The High Court at the Milimani Law Courts in Nairobi, on Wednesday, March 20, 2024 declined to issue conservatory orders on housing levy deductions.
This was after Magare Gikenyi, Pauline Kinyanjui and 3 other petitioners filed a case in court seeking a stay order to prevent the government from deducting 1.5 percent housing levy from employed Kenyans.
The case was filed after President William Ruto signed the Affordable Housing Bill into law on Tuesday, March 19, 2024.
In his ruling, Justice Chacha Mwita instead of issuing conservatory orders, stated that the matters being raised by the petitioners were very crucial and needed to be addressed urgently.
“It is hereby ordered that pleadings be served to all parties immediately and that respondents and interested parties file responses to the application and petition within 7 days after service,” Justice Mwita directed.
Cabinet secretaries for the Lands Ministry and National Treasury were listed among the 22 respondents in the petition.
Therefore, Lands CS Alice Wahome and her National Treasury counterpart Njuguna Ndun’gu and other respondents have seven days to file and serve written submissions to the petition not exceeding 15 pages.

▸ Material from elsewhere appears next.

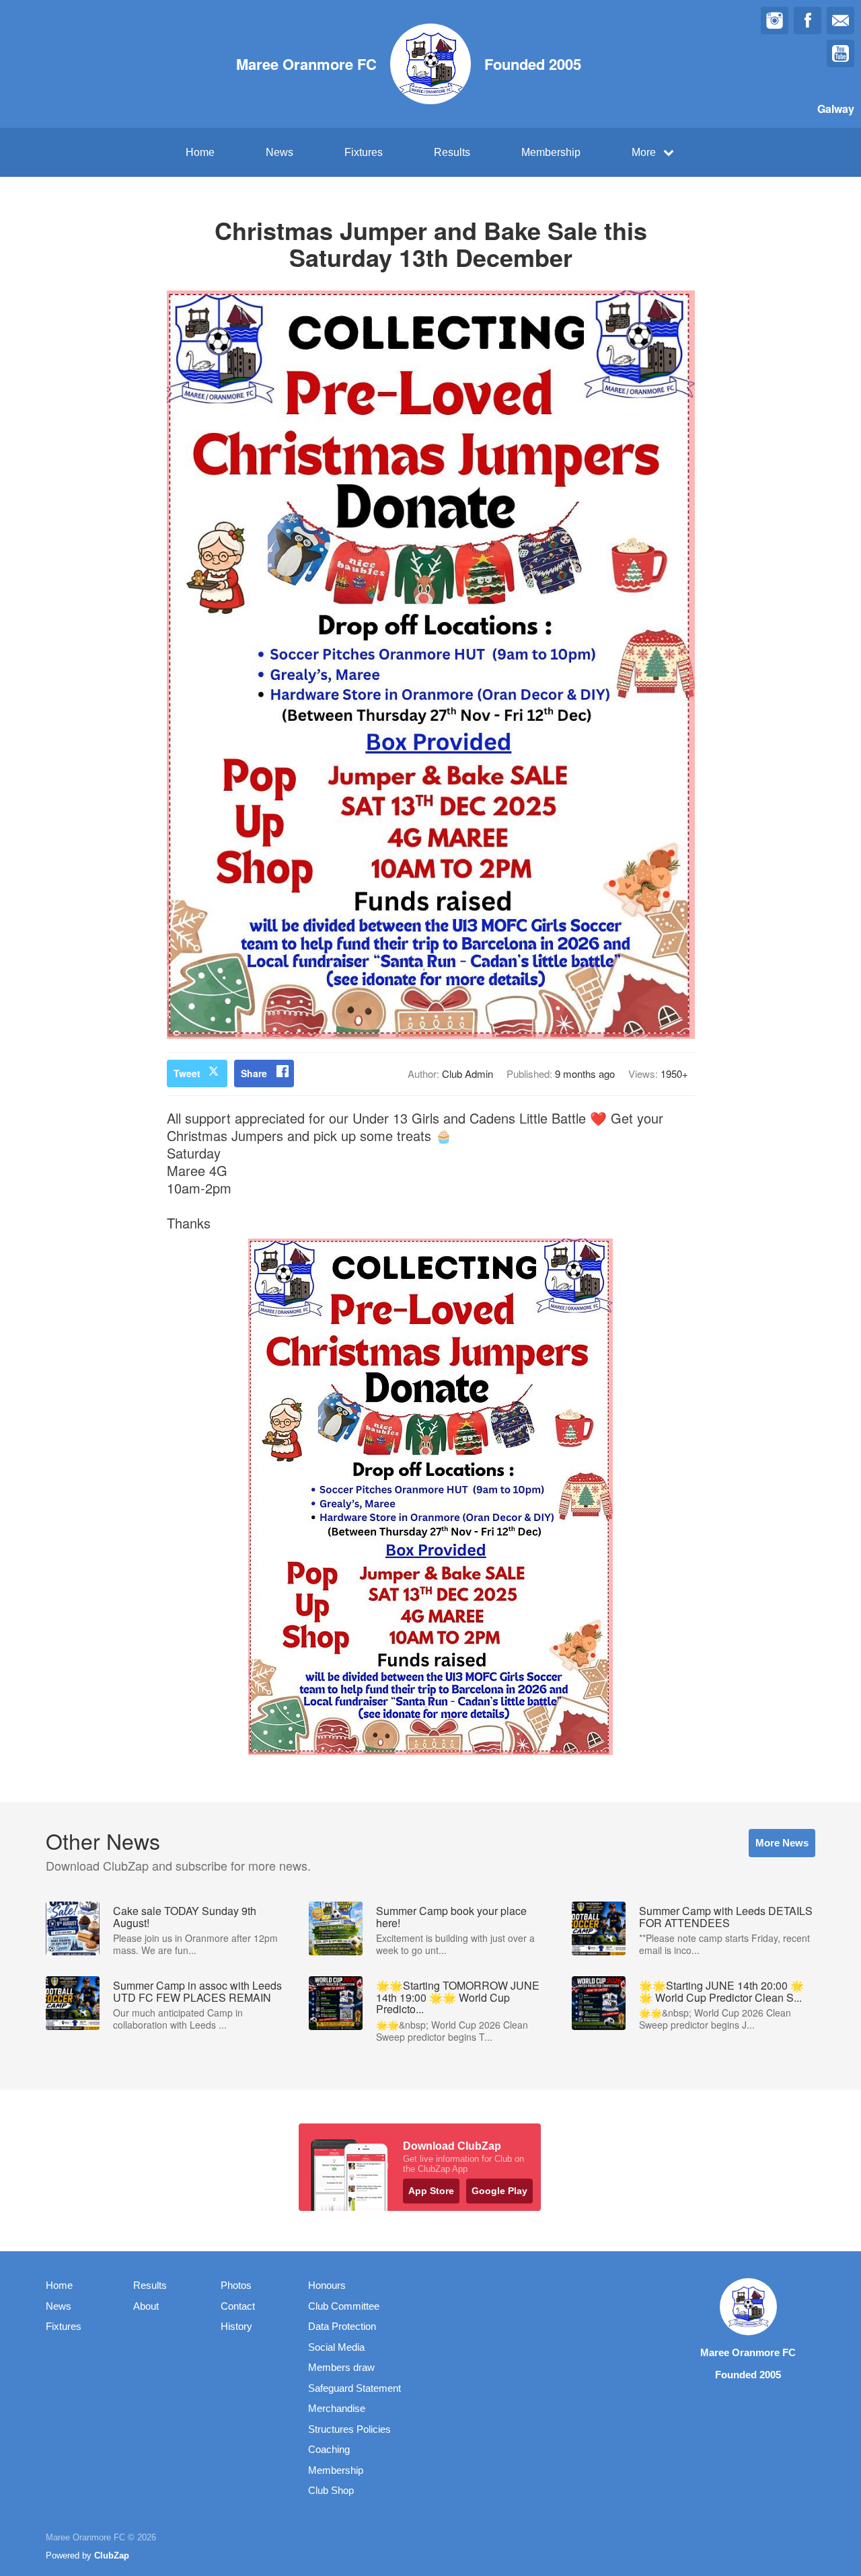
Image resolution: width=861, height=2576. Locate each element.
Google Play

In their petition, the petitioners argued that the national government has now taken over the housing function from county governments.
Additionally, they accused the national government of collecting the housing levy from Kenyans, instead of the Kenya Revenue Authority (KRA) that is mandated to collect taxes.
“The Affordable Housing Act has proceeded to impose a levy which was rejected by the majority during public participation hence rendering public participation a cosmetic procedure and a waste of public resources,” read part of the court papers.
According to the petitioners, the Housing Fund has been established with a faulty legal framework and structures for implementation, making its application a matter for the executive’s discretion.
“For all practical purposes, the fund subjects employees and other income earners to cruel, inhuman and degrading treatment, which is tantamount to servitude,” they noted in court documents.
They further argued that the new housing law is discriminatory because it outlaws corporations from owning houses under the affordable housing program, yet they pay taxes.
In addition, petitioners maintained that an individual’s salary is their private property and that the tax is unreasonable and unconstitutional because it forces workers to contribute to mortgages for houses they do not need.
“Some of the employees already own houses or are servicing mortgages, or they stay in staff houses provided by their employers, or they earn housing allowances paid by their employers,” the petition reads.
Meanwhile, the petitioners want the Kenya Kwanza government to be barred from evicting Kenyans from public land for purposes of establishing affordable houses.